→ **Bereitgestellte Daten**:
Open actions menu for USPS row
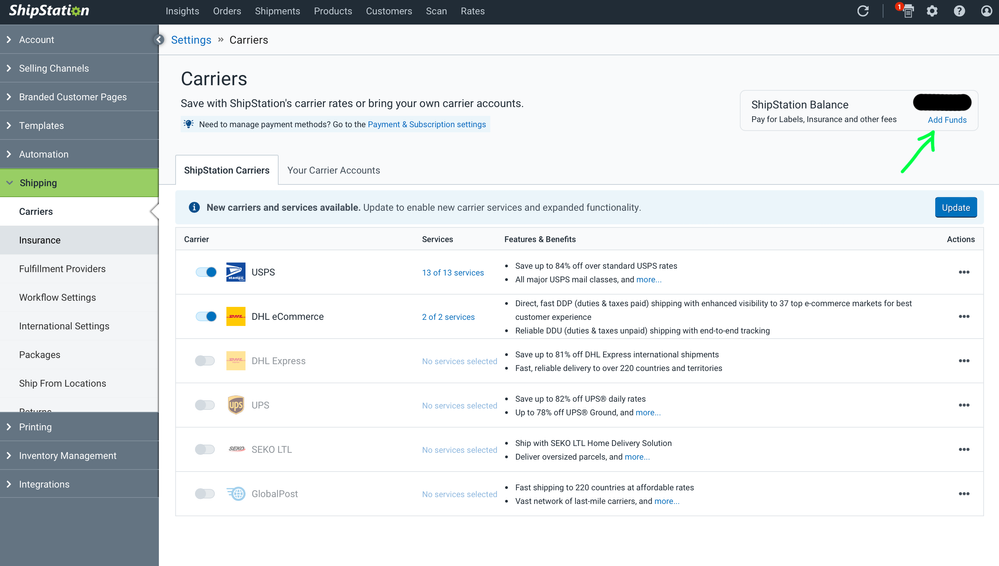Viewport: 999px width, 566px height. coord(963,273)
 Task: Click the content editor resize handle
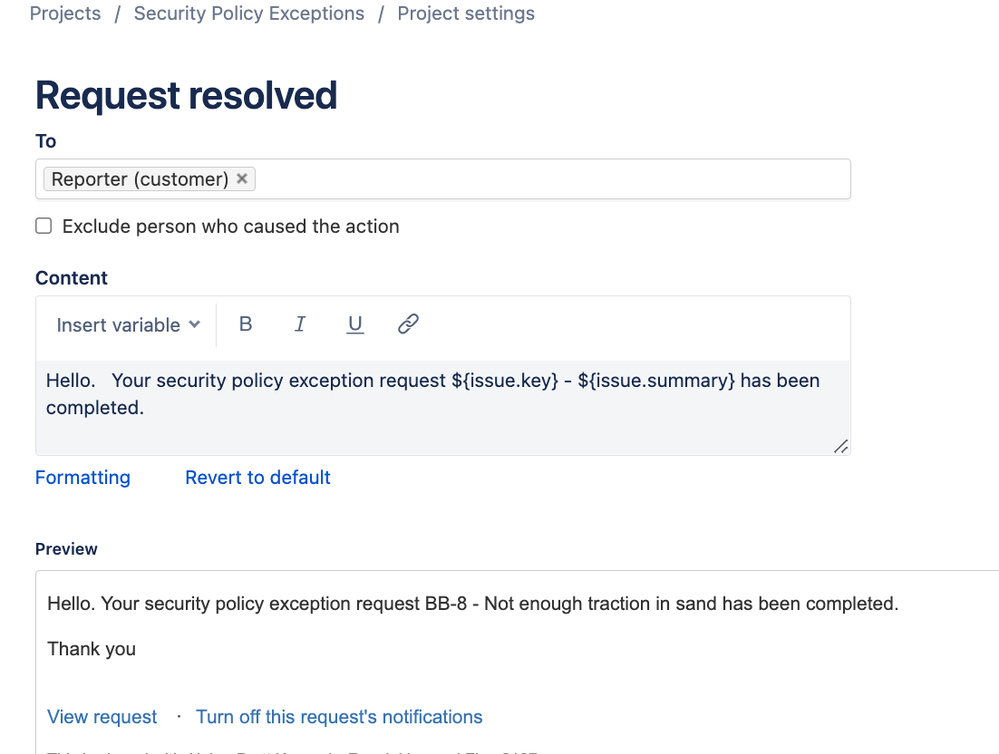pos(841,446)
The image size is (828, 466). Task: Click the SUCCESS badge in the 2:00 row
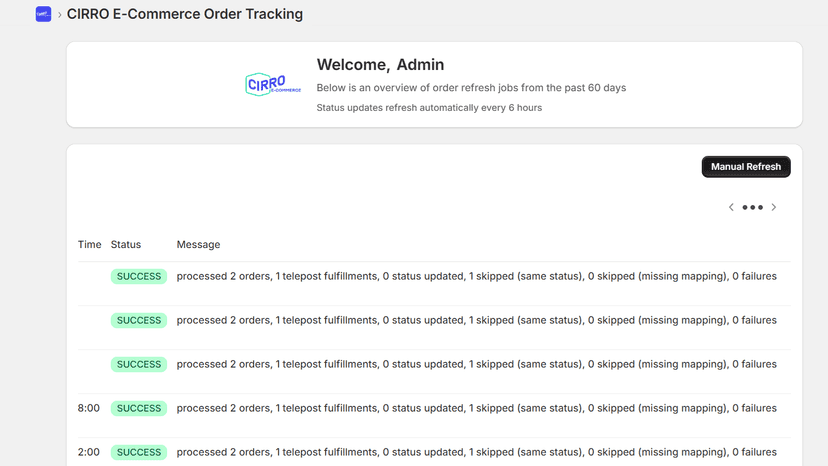[139, 452]
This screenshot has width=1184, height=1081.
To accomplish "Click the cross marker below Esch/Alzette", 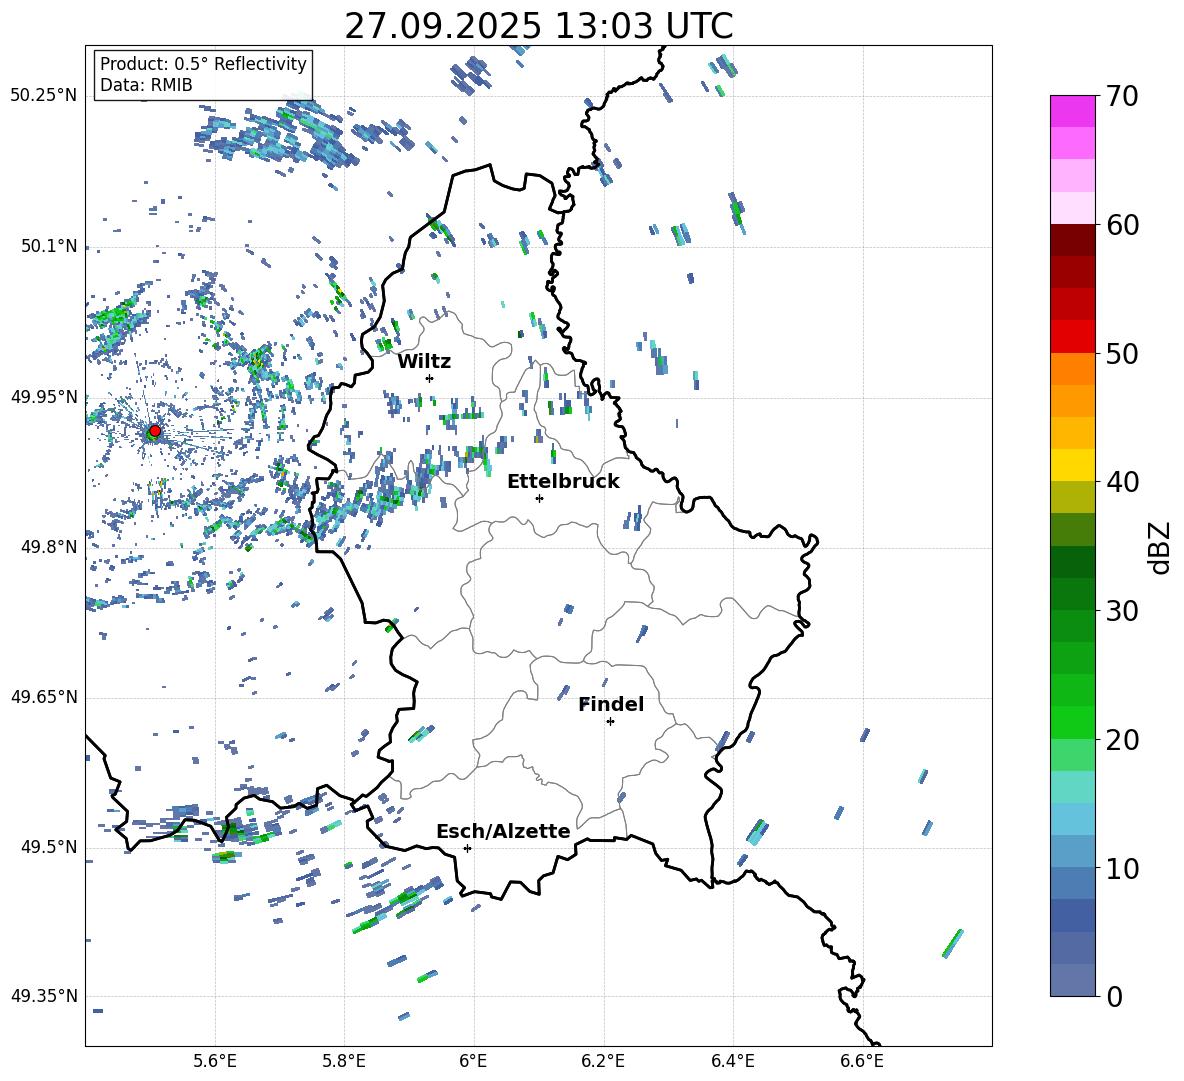I will pos(467,848).
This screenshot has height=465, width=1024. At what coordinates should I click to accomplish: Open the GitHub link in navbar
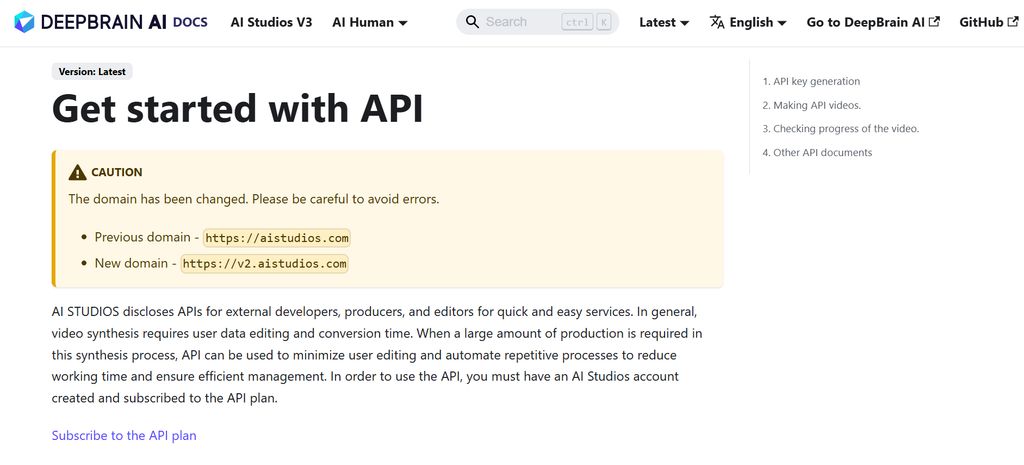pyautogui.click(x=980, y=22)
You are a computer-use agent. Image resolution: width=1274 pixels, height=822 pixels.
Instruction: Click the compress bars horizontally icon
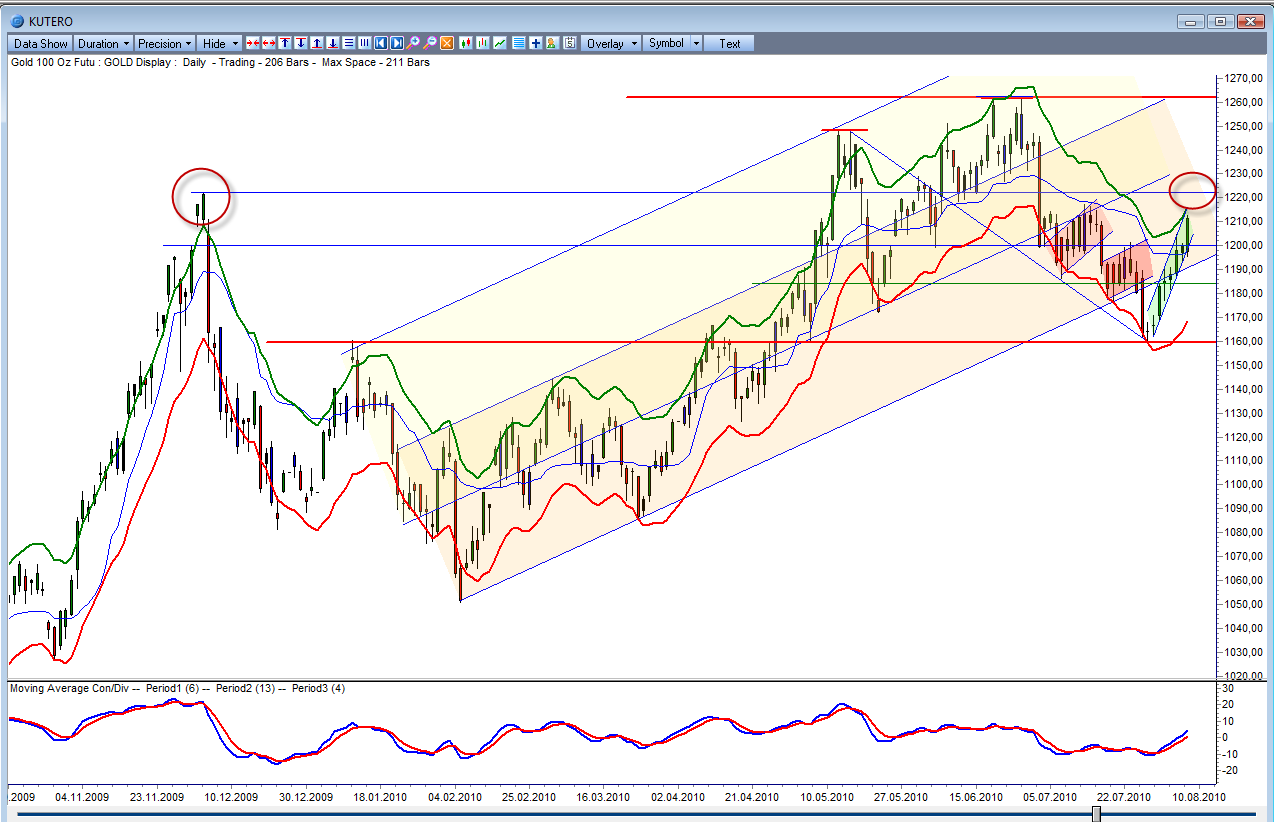tap(253, 43)
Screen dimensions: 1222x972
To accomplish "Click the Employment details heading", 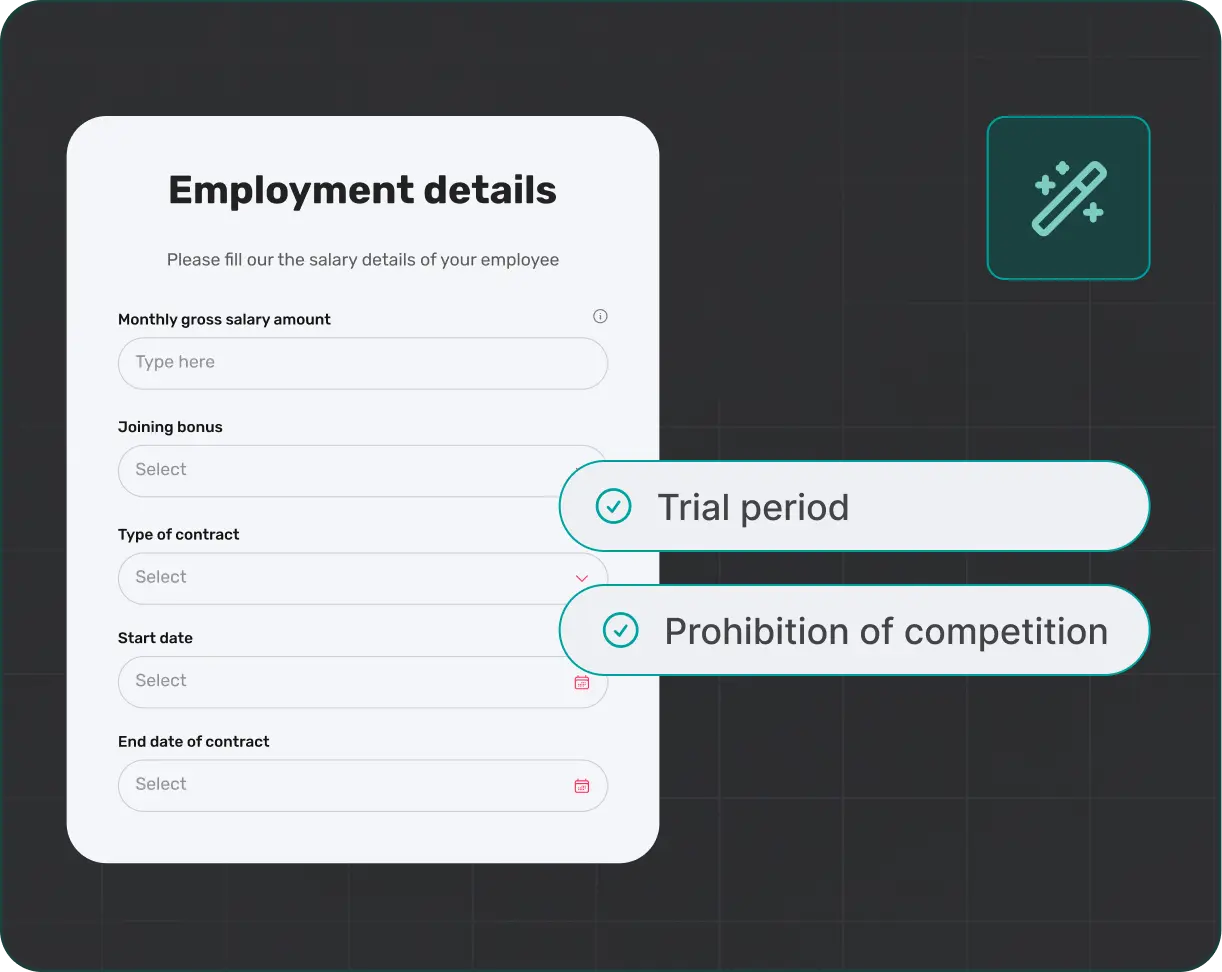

→ **Schriftliche Anweisung**: Schreib den Abschnitt von der Zeile mit „Screen dimensions: 1222x972“ bis zum Ende der Daten oben Wort für Wort ab, beide Enden eingeschlossen. Lass dabei die Bilder weg.

→ **Erwartete Antwort**:
Screen dimensions: 1222x972
To accomplish "Click the Employment details heading", 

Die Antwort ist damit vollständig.